## [Trecho selecionado]
============
Direito concreto

No acórdão que publico a seguir, afasto, dentre outros argumentos, o que aponta para o constrangimento ilegal, em face da homologação do flagrante não estar devidamente fundamentada.

No corpo do acórdão, a propósito da quaestio, anoto que, com a vigência da da Lei 12.403/2011, no próximo mês de julho,  o juiz, ao receber o auto de prisão em fragrante, deverá relaxar a prisão do paciente ou converter a prisão em flagrante em preventiva,  quando presentes os requisitos constantes do artigo 312, do CPP.

O que isso que dizer é que, na prática, a partir da vigência da lei em comento, deixará de existir no ordenamento jurídico a prisão cautelar em face da homologação do flagrante.

Nos dias presentes, no entanto, ainda tenho entendido que o despacho homologatório do flagrante deve se ater ao exame das formalidades do mesmo.

Não deslembro que há decisões, sim, que entendem que, mesmo com a legislação atual, a decisão homologatória do flagrante deve ser fundamentada.

De qualquer sorte, a partir de julho, quando entrará em vigor a Lei 12.403/2011, as decisões desse matiz terão que ser fundamentadas, pondo fim à controvérsia.

A seguir, o voto em comento.

PRIMEIRA CÂMARA CRIMINAL

Sessão do dia 17 de maio de 2011.

Nº Único: 0001942-34.2011.8.10.0000

Habeas Corpus Nº 009257/2011– Chapadinha

Paciente                  : J. V. de L.

Impetrantes           : T. G. L.
============
## [Dados de origem]
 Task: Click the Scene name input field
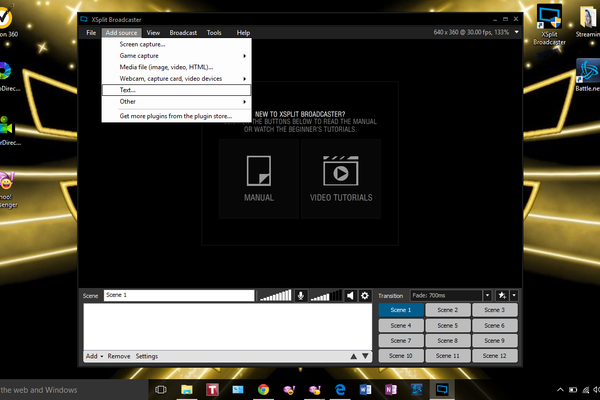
============
## [O que fazer]
1 – Responda às perguntas abaixo com base no trecho sobre a homologação do flagrante.
(a) Em que mês entrará em vigor a Lei 12.403/2011?
(b) Qual artigo do CPP traz os requisitos para converter a prisão em flagrante em preventiva?
(c) Em que data ocorreu a sessão da Primeira Câmara Criminal?
2 – Prossiga a redação do trecho sobre a homologação do flagrante a partir do ponto em que ele termina.
Os dados não guardam relação com o trecho selecionado.

## [Gabarito]
1 –
(a) Em julho.
(b) O artigo 312.
(c) Em 17 de maio de 2011.

2 –
Impetrado              : Juízo de Direito da 1ª Vara da Comarca de Chapadinha

Relator                   : Desembargador José Luiz Oliveira de Almeida

Acórdão Nº 102240/2011

Ementa. HABEAS CORPUS. PROCESSUAL PENAL. CRIME DE TRÁFICO DE ENTORPECENTE. PRISÃO EM FLAGRANTE. HOMOLOGAÇÃO. CONSTATAÇÃO DOS REQUISITOS FORMAIS DO RESPECTIVO AUTO. ILEGALIDADE INOCORRENTE. RÉU PRESO. PRAZO PARA OFERECIMENTO DA DENÚNCIA. INOBSERVÂNCIA. CONSTRANGIMENTO ILEGAL CARACTERIZADO. ORDEM CONCEDIDA.

1. Embora considerado impróprio, o prazo de cinco dias para oferecimento da denúncia, estando o réu preso (art. 46, do CPP), admite-se, excepcionalmente, a dilação deste lapso, em alguns poucos dias, desde que devidamente justificado, sendo inaceitável o atraso que represente um evidente excesso, notadamente quando nada há nos autos que o justifique.

2. Precedentes do STJ.

3. Ordem concedida.

Acórdão – Vistos, relatados e discutidos os presentes autos em que são partes as acima indicadas, ACORDAM os Senhores Desembargadores da Primeira Câmara Criminal do Tribunal de Justiça do Estado do Maranhão, por unanimidade e de acordo com o parecer da Procuradoria Geral de Justiça, em conceder a ordem impetrada, ordenando a expedição de Alvará de Soltura em favor do paciente, nos termos do voto do Desembargador Relator.

Participaram do julgamento os Excelentíssimos Senhores Desembargadores Antonio Fernando Bayma Araujo (Presidente), José Luiz Oliveira de Almeida e Raimundo Nonato Magalhães Melo. Presente pela Procuradoria Geral de Justiça a Dra Domingas de Jesus Froz Gomes.

São Luís(MA), 17 de maio de 2011.

DESEMBARGADOR Antonio Fernando Bayma Araújo

PRESIDENTE

DESEMBARGADOR José Luiz Oliveira de Almeida

RELATOR


Relatório – O Sr. Desembargador José Luiz Oliveira de Almeida (relator): Trata-se de habeas corpus, impetrado por T. G. L., em favor de J. V. de L., contra ato do M.M. Juiz de Direito da 1ª Vara da Comarca de Chapadinha/MA.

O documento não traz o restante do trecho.